Pixel coordinate grounding data:
-------------------------
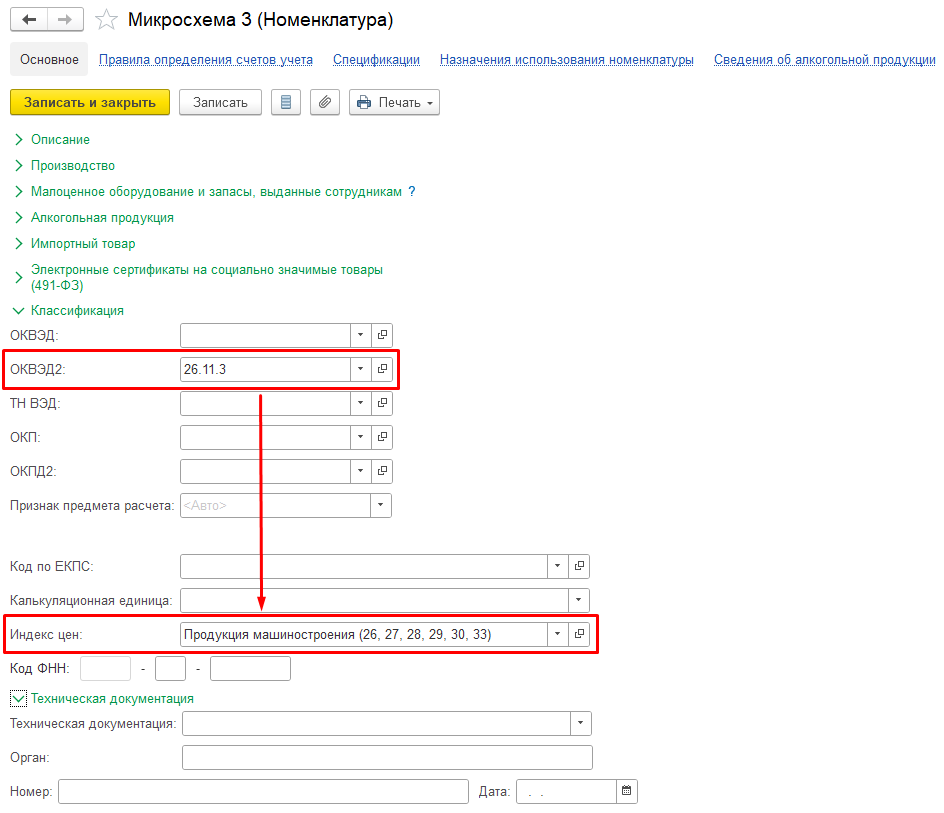
Task: Expand the Описание section
Action: [18, 140]
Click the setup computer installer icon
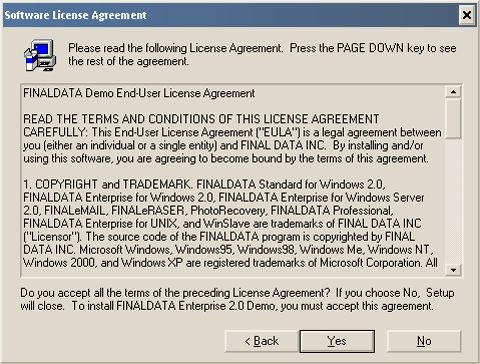Screen dimensions: 480x364 click(40, 55)
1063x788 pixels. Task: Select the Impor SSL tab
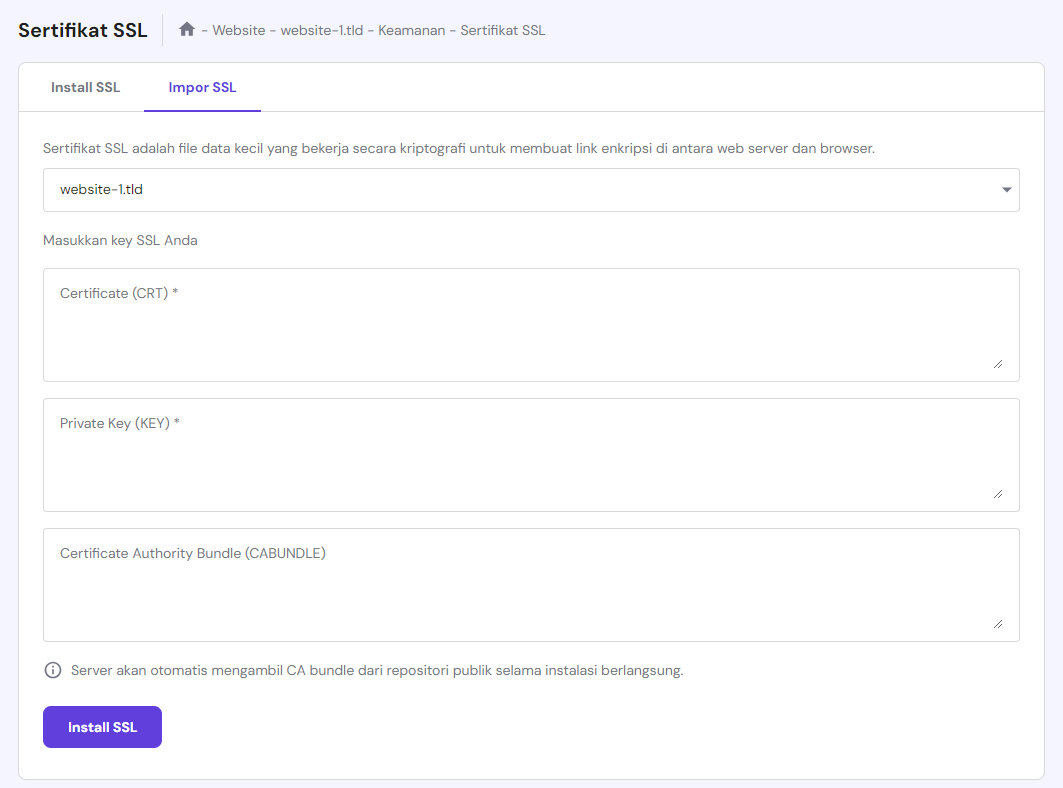[x=202, y=87]
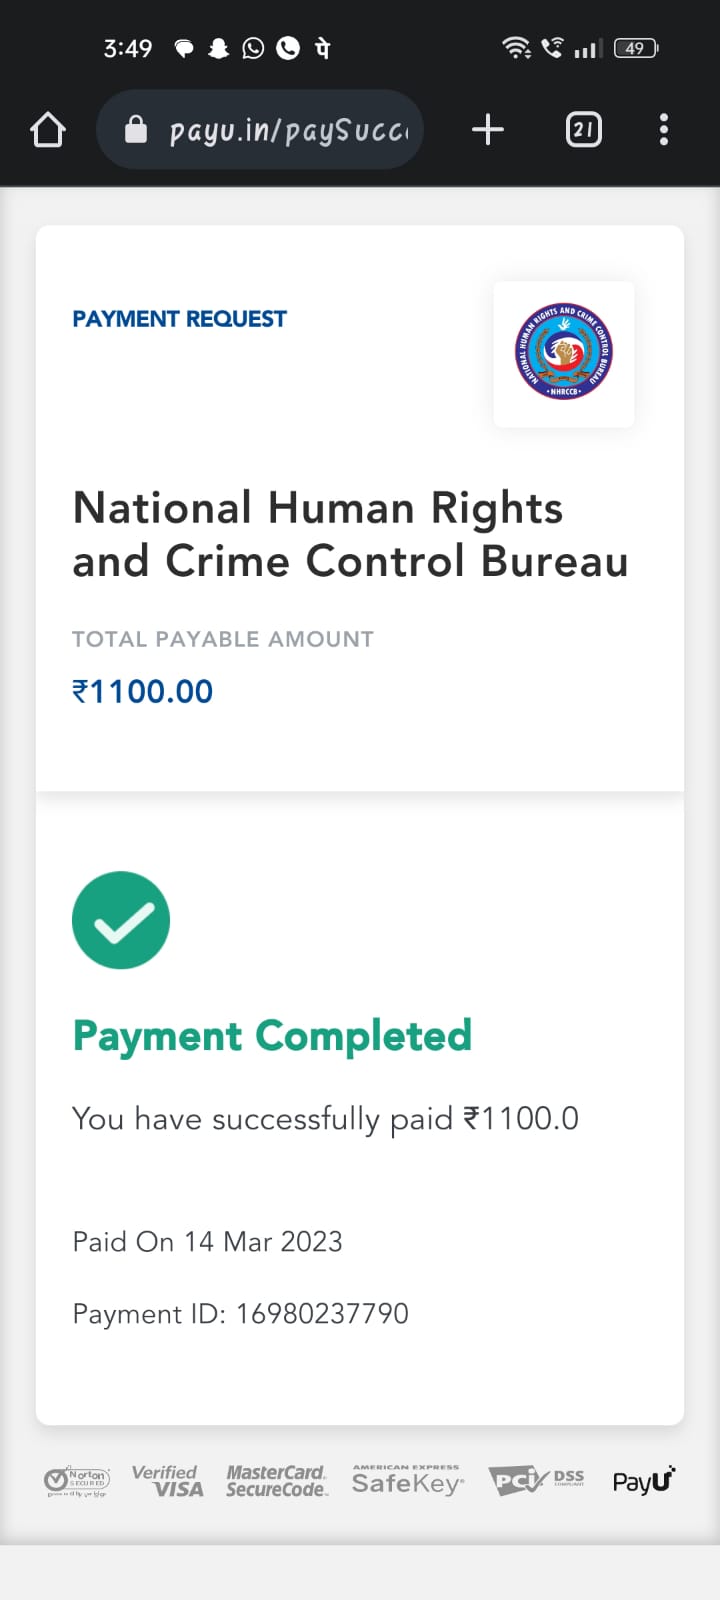Tap the WhatsApp notification icon in status bar

pyautogui.click(x=253, y=48)
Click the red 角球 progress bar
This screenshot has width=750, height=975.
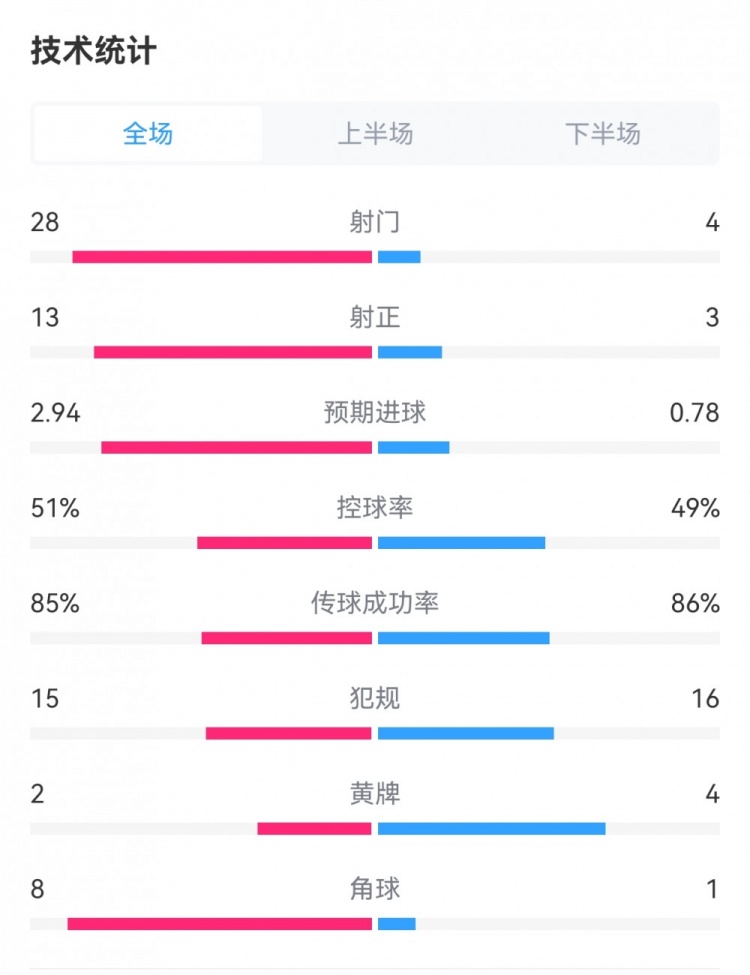(x=220, y=923)
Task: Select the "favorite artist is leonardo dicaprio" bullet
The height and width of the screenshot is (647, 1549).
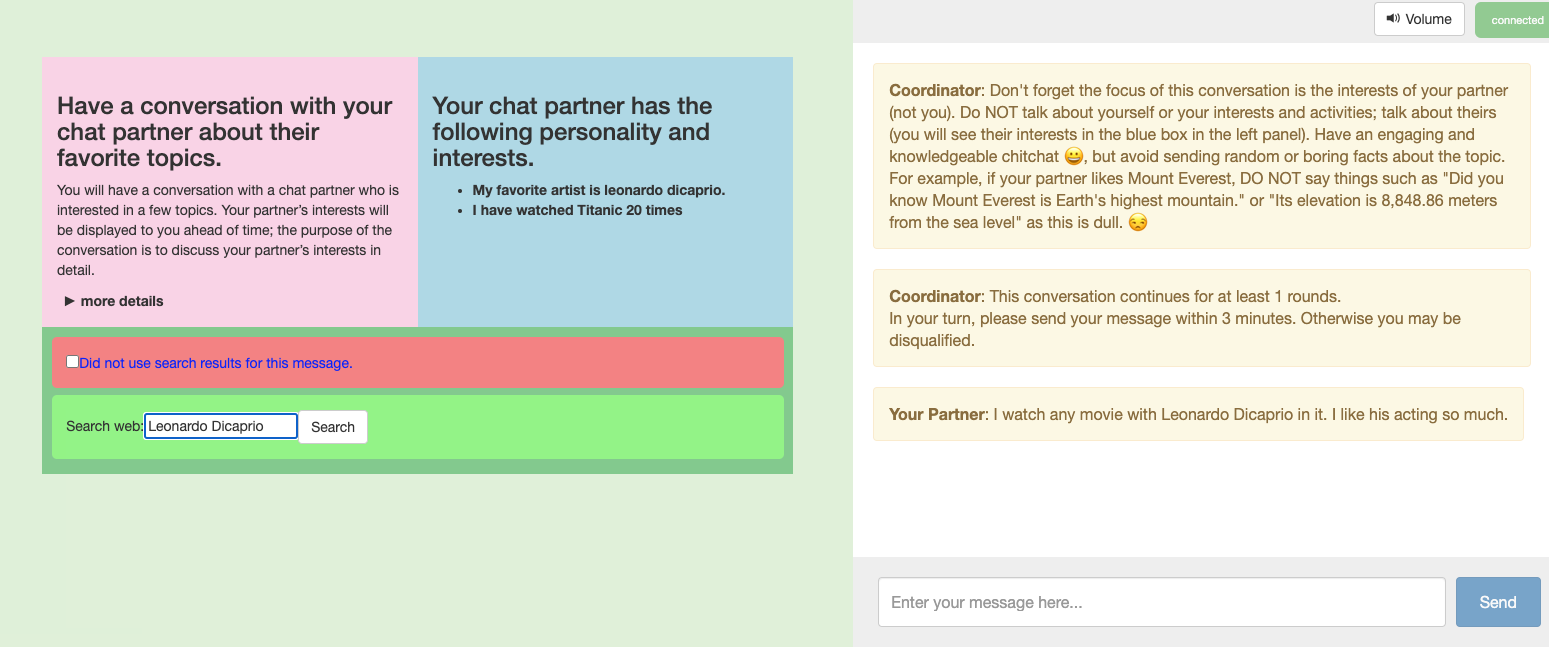Action: point(598,190)
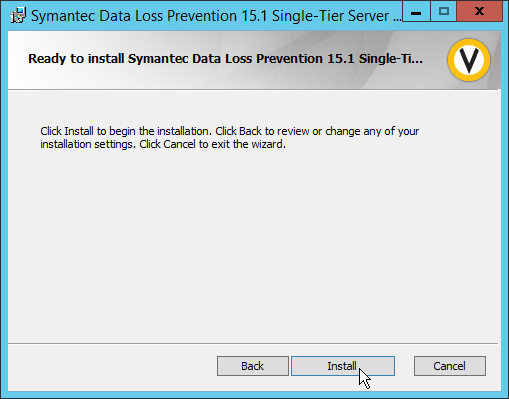The width and height of the screenshot is (509, 399).
Task: Click the truncated 'Single-Ti...' heading end
Action: tap(391, 59)
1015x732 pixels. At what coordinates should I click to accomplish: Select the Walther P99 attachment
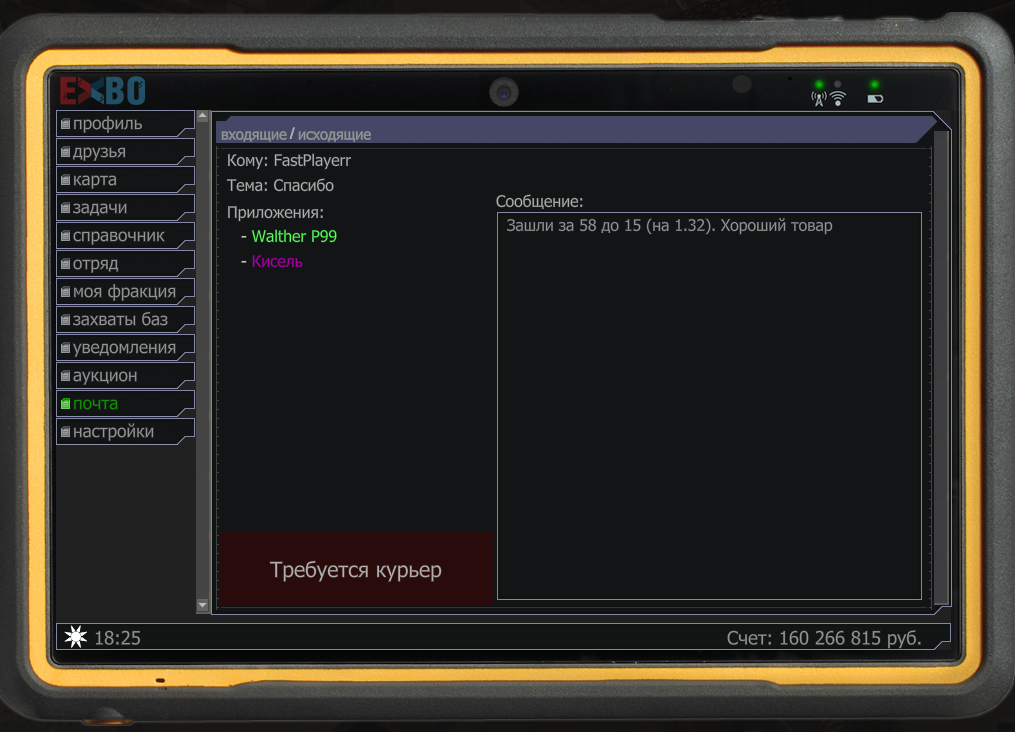click(294, 237)
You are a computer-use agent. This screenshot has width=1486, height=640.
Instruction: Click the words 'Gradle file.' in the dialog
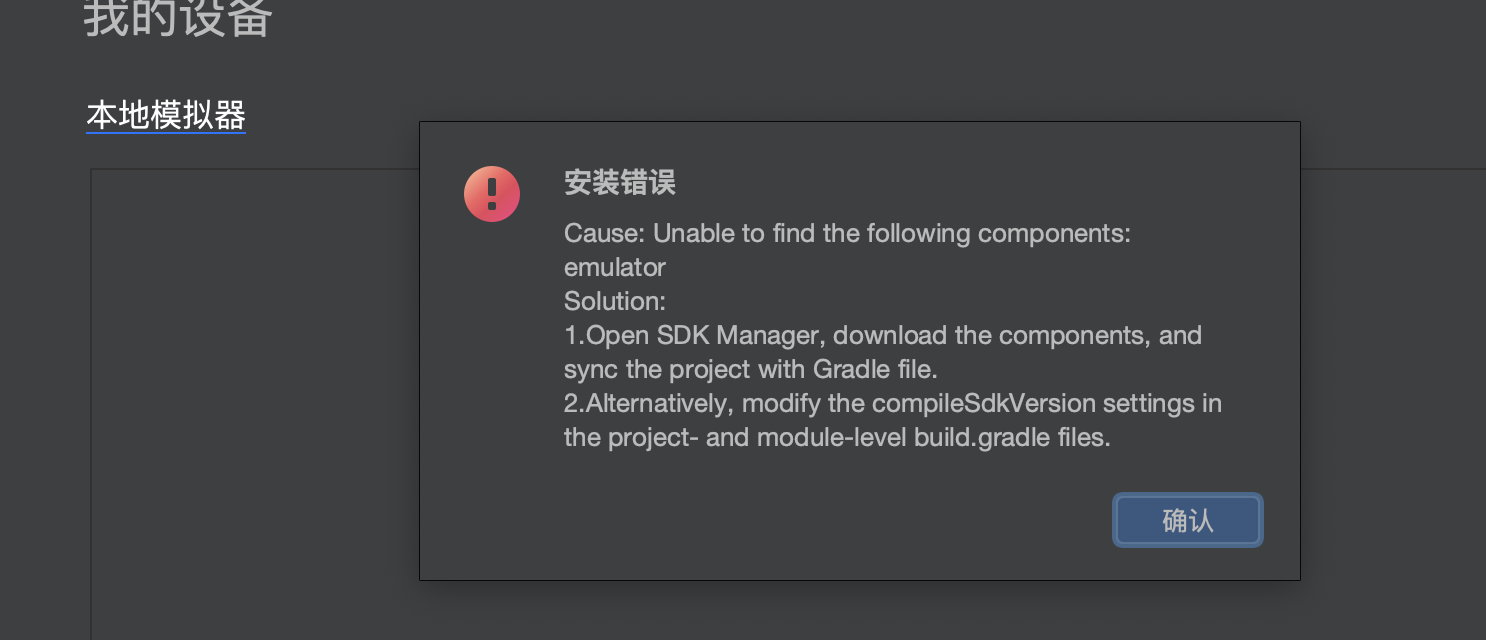coord(875,369)
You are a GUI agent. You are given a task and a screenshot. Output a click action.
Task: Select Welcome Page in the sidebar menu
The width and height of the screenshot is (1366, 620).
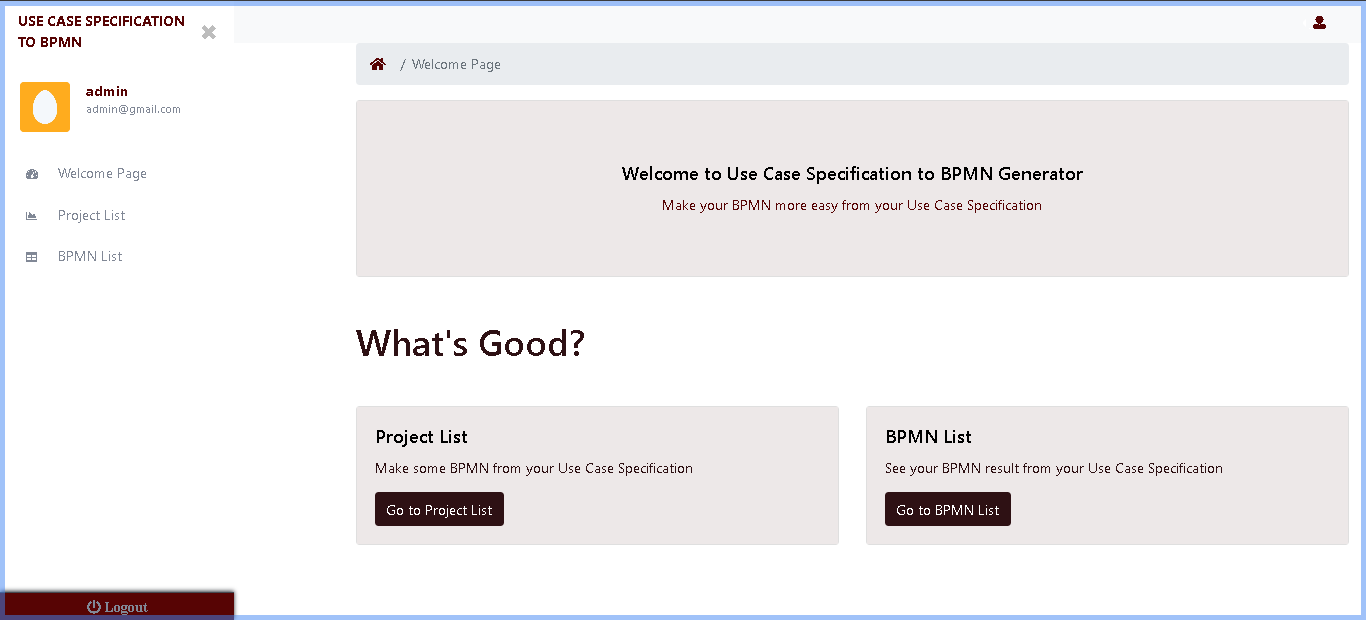coord(102,173)
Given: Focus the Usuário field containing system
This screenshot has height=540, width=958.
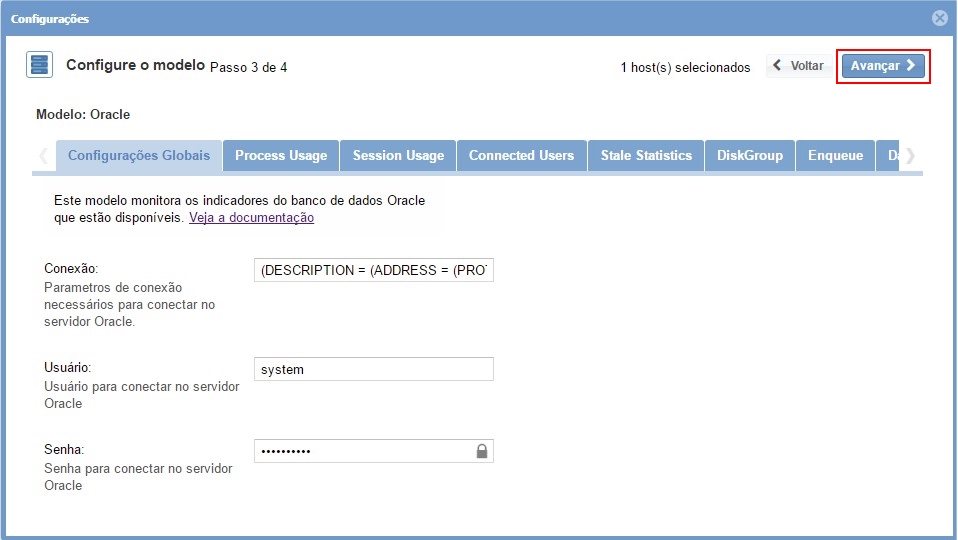Looking at the screenshot, I should tap(373, 369).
-------------------------
**Task statement**
Your answer must be an exact copy of the lines above, from the line that contains "You are a GUI" through the final line, with no pictures in it.

**Your solution**
You are a GUI agent. You are given a task and a screenshot. Output a click action.
Task: Select Welcome Page in the sidebar menu
The width and height of the screenshot is (1366, 620).
coord(102,173)
Given: Focus the Usuário field containing system
This screenshot has height=540, width=958.
Looking at the screenshot, I should tap(373, 369).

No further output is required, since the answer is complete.